It has been more than three years since I started working on a brand new programming language, Taichi-Lang, which is embedded in Python (but can perfectly run independently of Python) and designed for high-performance numerical computation. Two months ago, Taichi 1.0 was released, which is indeed a milestone for me personally and for our entire community. From an immature academic idea to an open-source project that has attracted hundreds of contributors, Taichi is committed to making graphics programming easier for content creators.
As I'm pondering over how to bring Taichi further and enlarge our creator community, I realize that many creators out there are looking for a handy tool yet remain unaware of Taichi.
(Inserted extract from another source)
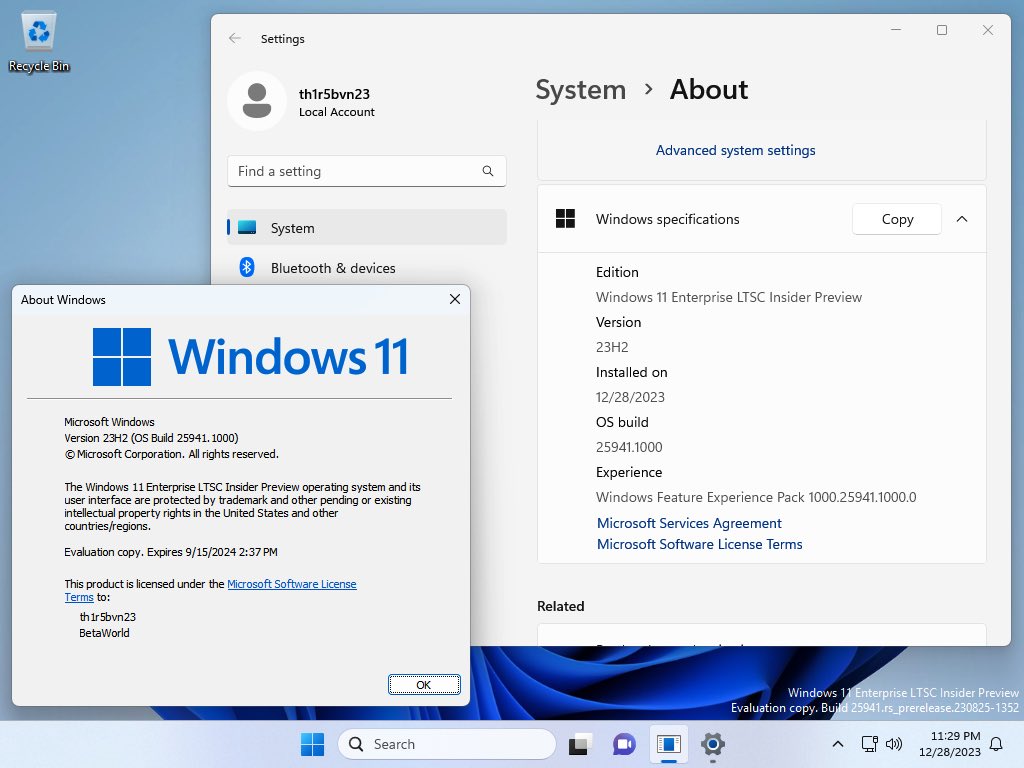Viewport: 1024px width, 768px height.
Task: Go back with the Settings arrow
Action: pyautogui.click(x=235, y=39)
I decided that it definitely would help if I could explain Taichi's attributes, showcase what our users are doing with Taichi, and envision what we aspire to achieve in the long run.
(BTW, before you start, you may want to scan through the ToC or subheadings quickly and pick whatever you are interested in most. I'm trying to be informative, but as long as you find certain parts of this article helpful to your creation, then this article serves its purpose quite well!)
- What is Taichi-Lang
- Application scenarios
- Where we are heading
So ... What is Taichi-Lang?
Initially positioned as a handy tool to support high-performance computer graphics, Taichi was designed based on the following three philosophies:
- Simple syntax: Python users can write Taichi code right away;
- Naturally integrated into the Python ecosystem with easy interaction with packages like Numpy and PyTorch;
- Automatic parallelization and differentiation spare you the implementation efforts;
- Develop fancy computer graphics programs in considerably fewer lines of code.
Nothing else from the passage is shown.